The excited chattering retreated.
    Ellen waved her light back and forth across the back of the building. A door marked “Employees Only” stood slightly ajar. The wood around the lock was splintered; someone had broken in.
    Oh, Corey, she thought. Surely you wouldn’t have done this. You said you wanted to sleep with the monkeys but you wouldn’t do a stupid thing like this. Would you?
    Of course not. She answered her own question. Corey was no hoodlum. He didn’t go around vandalizing public property and he definitely would not do anything to scare the monkeys. Grandma and Grandpa had taught them that animals have feelings, much like people have. Grandma even carried a list in her purse, of companies that don’t test their products on animals. She wouldn’t buy soap or shampoo or perfume unless the manufacturer was on her list. Grandma said she didn’t want some poor rabbit blinded just so she could smell good.
    Ellen continued around the outside of the building, aiming the light toward the ground. Something crunched under her shoe. Looking down, she saw peanuts spilled on the path. Then she noticed red drops on the path near the peanuts. She leaned down to look more closely.

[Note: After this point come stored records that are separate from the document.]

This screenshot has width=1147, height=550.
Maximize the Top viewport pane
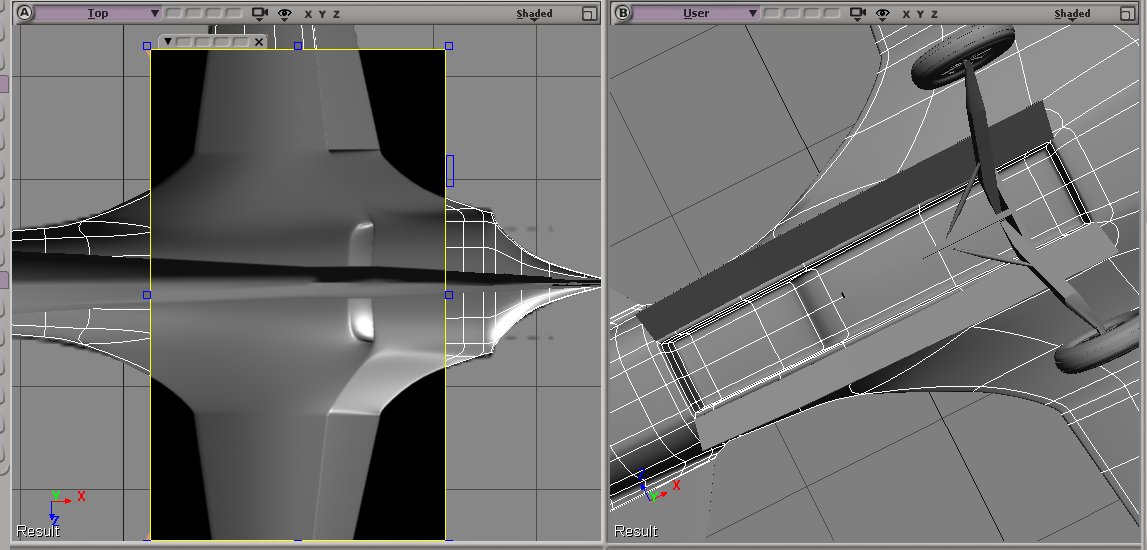tap(589, 14)
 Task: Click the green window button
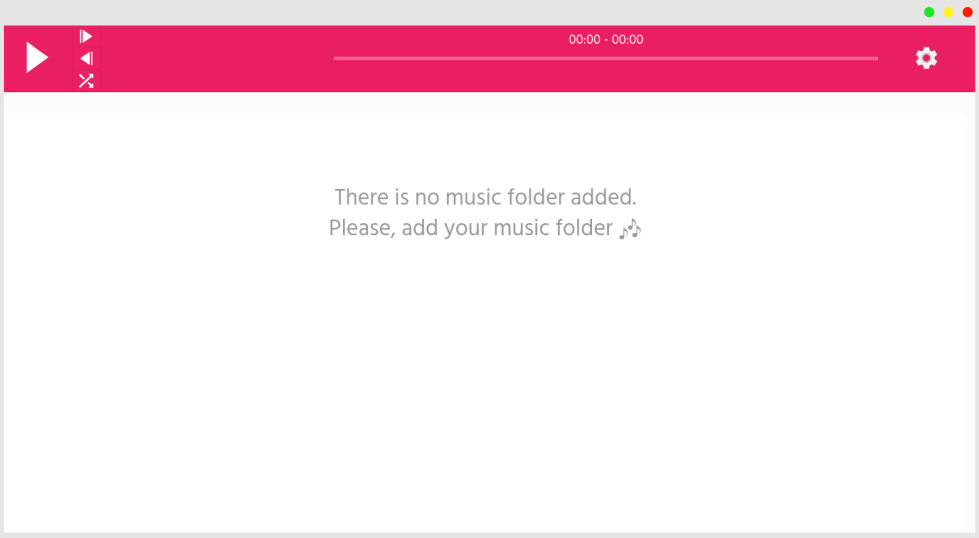(x=929, y=12)
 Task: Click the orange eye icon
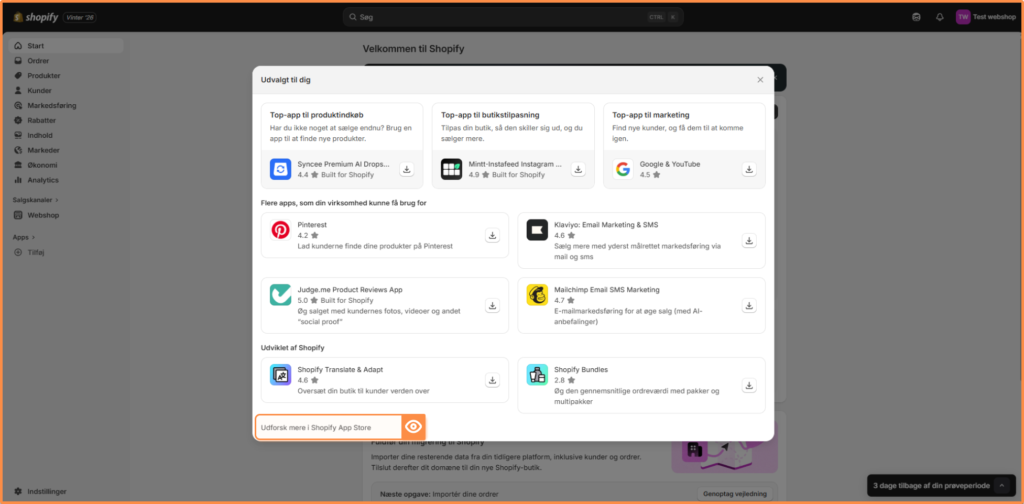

    Blood. There were drops of blood on the path behind the monkey house.
    Ellen’s breath came faster. Had someone hurt the baby monkey? Is that why the mother was so upset?
    The man she had seen carried a knife. After he broke into the food stand, he must have broken into the monkey house, too. But why? Who was he? Not an employee of the zoo. She was convinced of that.
    But if the man they had seen did not work at the zoo, how did he get in? Where was the security guard? Had they just missed him, or had something happened to him? The questions bounced in her brain like the bumper cars at the county fair.
    She stared down at the path. Corey had brought peanuts with him. Were these some of his? How did they get spilled?
    Don’t jump to conclusions, she told herself. Anyone could have spilled peanuts on the ground. She swung the flashlight in a wider circle, and froze. There, lying on the path a few feet in front of her, was a camera. She picked it up and turned it over. Her hand began to shake.
    Mom had taped the small identification tag on the camera before Corey went to camp last July. Corey Streater, it said, and gave the telephone number. Corey treasured his camera. He would never be careless with it.
    Ellen aimed the light at the path again and found Corey’s flashlight.
    Something terrible had happened to her brother. She knew it. He would never leave his flashlight and his camera like this.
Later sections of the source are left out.